# Task instructions
Extract every line of the records below that contains the string "Instagram", copying each line in full. Treat the match as case-sensitive.

# Material for this exercise
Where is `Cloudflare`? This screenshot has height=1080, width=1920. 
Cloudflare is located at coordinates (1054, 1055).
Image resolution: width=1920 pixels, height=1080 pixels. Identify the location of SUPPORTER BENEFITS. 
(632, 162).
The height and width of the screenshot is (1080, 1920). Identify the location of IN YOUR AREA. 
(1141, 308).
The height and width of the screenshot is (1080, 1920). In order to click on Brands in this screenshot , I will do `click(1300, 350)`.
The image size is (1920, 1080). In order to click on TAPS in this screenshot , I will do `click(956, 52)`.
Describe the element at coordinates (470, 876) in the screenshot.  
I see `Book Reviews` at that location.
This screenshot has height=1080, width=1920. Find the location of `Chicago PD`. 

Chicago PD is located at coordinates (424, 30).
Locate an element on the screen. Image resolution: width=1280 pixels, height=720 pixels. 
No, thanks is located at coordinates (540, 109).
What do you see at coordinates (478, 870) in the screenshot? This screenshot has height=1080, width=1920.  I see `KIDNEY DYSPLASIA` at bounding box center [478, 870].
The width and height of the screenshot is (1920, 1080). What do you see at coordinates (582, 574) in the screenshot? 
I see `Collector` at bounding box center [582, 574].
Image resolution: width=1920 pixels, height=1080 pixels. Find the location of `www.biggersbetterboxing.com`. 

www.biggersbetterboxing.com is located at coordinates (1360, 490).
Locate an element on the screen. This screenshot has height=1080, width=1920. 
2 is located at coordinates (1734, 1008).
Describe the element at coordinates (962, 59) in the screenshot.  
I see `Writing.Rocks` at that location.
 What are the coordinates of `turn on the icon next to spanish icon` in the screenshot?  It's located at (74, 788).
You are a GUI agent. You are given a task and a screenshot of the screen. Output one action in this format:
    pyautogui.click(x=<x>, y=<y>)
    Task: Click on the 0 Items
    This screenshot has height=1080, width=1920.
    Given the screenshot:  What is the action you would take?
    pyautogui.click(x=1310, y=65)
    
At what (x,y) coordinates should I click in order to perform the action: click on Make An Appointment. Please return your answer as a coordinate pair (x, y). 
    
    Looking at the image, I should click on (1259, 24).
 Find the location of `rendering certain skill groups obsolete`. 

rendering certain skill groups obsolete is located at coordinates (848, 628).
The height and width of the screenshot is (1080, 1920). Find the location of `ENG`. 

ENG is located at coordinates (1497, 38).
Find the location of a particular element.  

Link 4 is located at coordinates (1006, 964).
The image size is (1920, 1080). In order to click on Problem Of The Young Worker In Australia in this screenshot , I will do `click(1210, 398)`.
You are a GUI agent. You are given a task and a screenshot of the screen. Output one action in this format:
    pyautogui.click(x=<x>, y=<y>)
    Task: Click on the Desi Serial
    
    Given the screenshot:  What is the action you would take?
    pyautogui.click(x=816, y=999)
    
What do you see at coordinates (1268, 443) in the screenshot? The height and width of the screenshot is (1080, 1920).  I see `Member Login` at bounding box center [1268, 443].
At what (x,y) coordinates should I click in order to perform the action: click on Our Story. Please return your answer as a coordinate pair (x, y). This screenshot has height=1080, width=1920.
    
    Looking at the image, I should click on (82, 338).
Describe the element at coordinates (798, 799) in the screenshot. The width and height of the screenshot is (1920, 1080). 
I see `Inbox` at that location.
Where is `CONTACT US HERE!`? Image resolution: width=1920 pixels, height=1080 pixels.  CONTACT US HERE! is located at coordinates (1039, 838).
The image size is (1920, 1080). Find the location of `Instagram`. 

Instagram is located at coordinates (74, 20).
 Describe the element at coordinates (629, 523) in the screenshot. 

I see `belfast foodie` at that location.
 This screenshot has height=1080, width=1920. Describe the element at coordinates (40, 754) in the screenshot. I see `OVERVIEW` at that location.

# Response below
The image size is (1920, 1080). Find the location of `Instagram`. 
Instagram is located at coordinates (74, 20).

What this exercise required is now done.